Speedy launches investigation into loss of £20m of non-itemised equipment
Construction equipment group, Speedy Hire, has launched an external investigation into the disappearance of £20.4m of its equipment.
The Newton-le-Willows-based group carried out a major count of all its hire equipment ahead of its upcoming 2023 audit.
As at March 31, 2022, the reported net book value of its assets was £226.9m.
The company categorises hire equipment into two groups – those that are individually identifiable by a unique serial number to the asset register, or itemised assets, and other equipment, such as scaffolding towers, fencing and non-mechanical plant which does not have a unique serial identifier and is not tracked on an individual asset basis, or non-itemised assets.
It said itemised assets represent 78%, or £177m, of the total reported net book value, while non-itemised equipment was valued at £49.9m.
The recently completed comprehensive count has covered both itemised and non-itemised assets, and while this count validated the previously disclosed net book value of itemised assets, it identified a deficiency in the value of non-itemised assets of around £20.4m.
Consequently, the board has instigated an external investigation, including a review of controls and accounting procedures.
In addition, management has strengthened the control environment for managing its non-itemised asset fleet, including weekly perpetual asset counts with additional internal audit focus, enhanced control over purchases and disposals, and monthly reconciliations against the fixed asset register.
These actions will be further considered in conjunction with the findings of the external investigation, including any further changes to controls and processes as appropriate.
In a separate announcement this morning (February 8), the board said the group performing well and there is no change to the board’s underlying expectations for 2023.
The board said it is reviewing the appropriate accounting treatment of the equipment deficiency.

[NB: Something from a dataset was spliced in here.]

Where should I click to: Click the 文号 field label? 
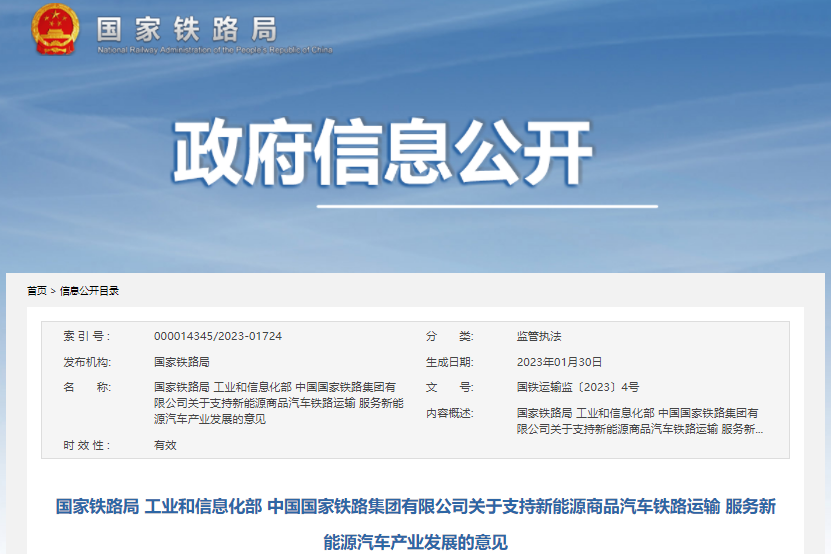[449, 386]
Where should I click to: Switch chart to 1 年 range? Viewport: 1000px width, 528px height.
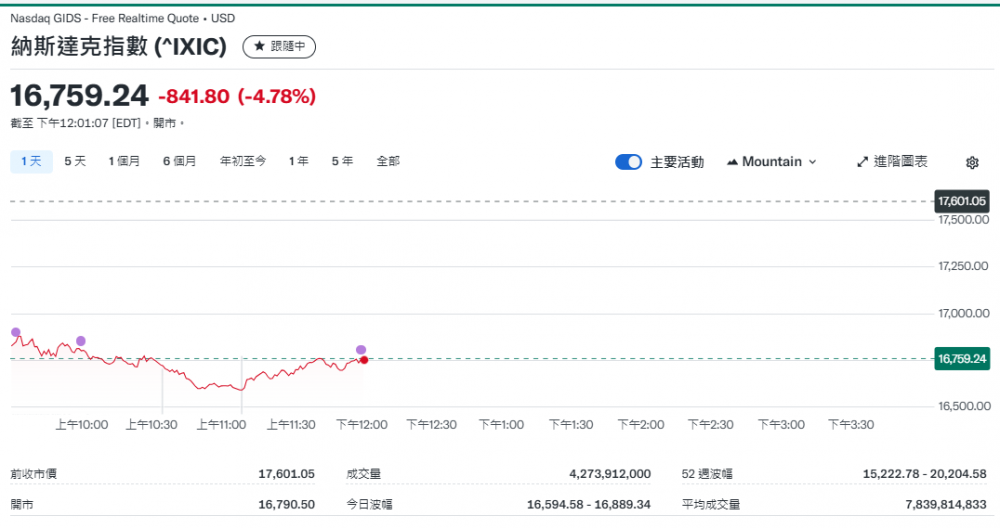coord(298,161)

While this is expected to result in a one-off non-cash write down of the balance sheet value of non-itemised assets in the year ending March 31, 2023, it is not expected to impact the group’s cash position or underlying profit performance.
In the second half the new management team’s operational review has included further progress in the evolution of the depot network towards larger, more energy-efficient low carbon facilities, located and designed to create a better experience for all customers and an enhanced working environment for colleagues.
This has resulted in a net 20 depot reduction at the end of January 2023. The cost of these closures will be approximately £2.9m and will be taken as an exceptional cost in the financial year. The associated benefits are expected to be in the region of £2.9m per annum.
The group said it continues to perform well in the second half, with its revenue, excluding disposals, for the four months to January 31, 2023, up around 16% against the corresponding period in the prior year, and apart from any effects of the asset loss, the board continues to be confident in delivering underlying profit in line with its expectations for the full year.